Later he dug through the clothes pile again and found a pair of Christmas socks that nearly reached his knees and then topped it all off with the silicone cake pan that he loved wearing on his head.

He paraded around our house like a celebrity. He high-fived the dog. He called his Grandma to say, “I dressed myself today!”

When he finally crashed into bed for naptime, he was pretty sure the world was his oyster.

Today he is 13 years old.
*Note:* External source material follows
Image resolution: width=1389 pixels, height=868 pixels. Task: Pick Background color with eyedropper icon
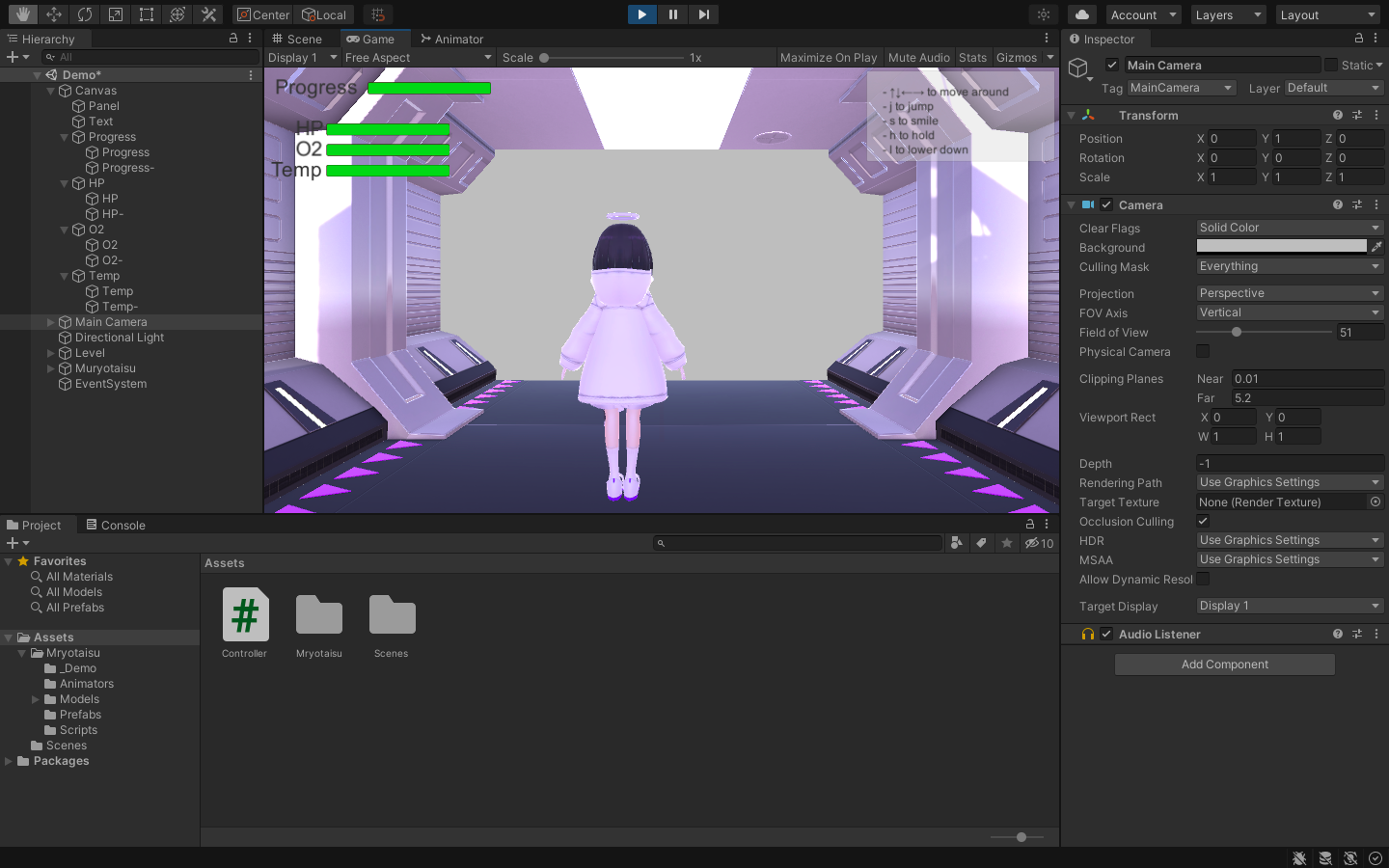pos(1376,247)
I showed him this picture, and although still questionably dressed in a pair of pants I am pretty sure he has worn for the entire week (this has been happening since I decided everyone has to do their own laundry), he laughed at himself.

“Wow,” he said.

“You thought you were super cool,” I told him.

I started thinking about the many days of my youth when I thought I was so cool.
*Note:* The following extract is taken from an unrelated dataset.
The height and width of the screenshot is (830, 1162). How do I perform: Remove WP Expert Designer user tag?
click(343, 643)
When I could lift my entire head of hair off my head by tugging one strand (thanks Aquanet.)

When I thumbed through the pages of Teen Beat and drew hearts around Kirk Cameron’s face.

When I back-talked my parents and taped signs on my bedroom door that said, “Don’t come in!” But they came in anyway, because it was their house and their door.

When my best friend and I got matching outfits and created and dance to Paula Abdul’s “Straight up” that we thought would probably skyrocket us to Hollywood. Maybe it would have if YouTube existed back then, except I kept tripping over myself during the running man.

I was so silly.

Even now, I read over Facebook posts from five years ago and think about what I didn’t know then that I do know now. Like my proclamation post on New Year’s Day 2020 that I would be more adventurous.

I had no clue that I was about to become a home school mom and an expert on how to work Zoom.

I can’t imagine what I am getting wrong right now. Any lofty opinion I might have really means nothing, because I have no idea what’s around the next corner that will change everything I know.

But I do know the word of God stands, and that’s where I put my stock.

In the overall span of eternity, I am still young. Nothing but a child with limited understanding in the eyes of the Almighty.

I look into the sparkling beauty of the night sky, and none of it makes sense. I watch my babies grow into men, and I marvel at the human experience. I dip my toes into the waters of the ocean and stand in awe at the horizon, and all I know is someone was behind all of this.

I will never be able to lean on my own understanding.

What will He show me when I arrive at His feet?

Sometimes I still try to look cool with the right phone, the right clothes or whatever else I think I need at the moment. But maybe it’s all just silly.

Maybe what really matters is what I look back on so fondly today.

Moments with family, seasons with friends and those times I’ve sat at the Lord’s feet to listen.

That is what never goes out of style.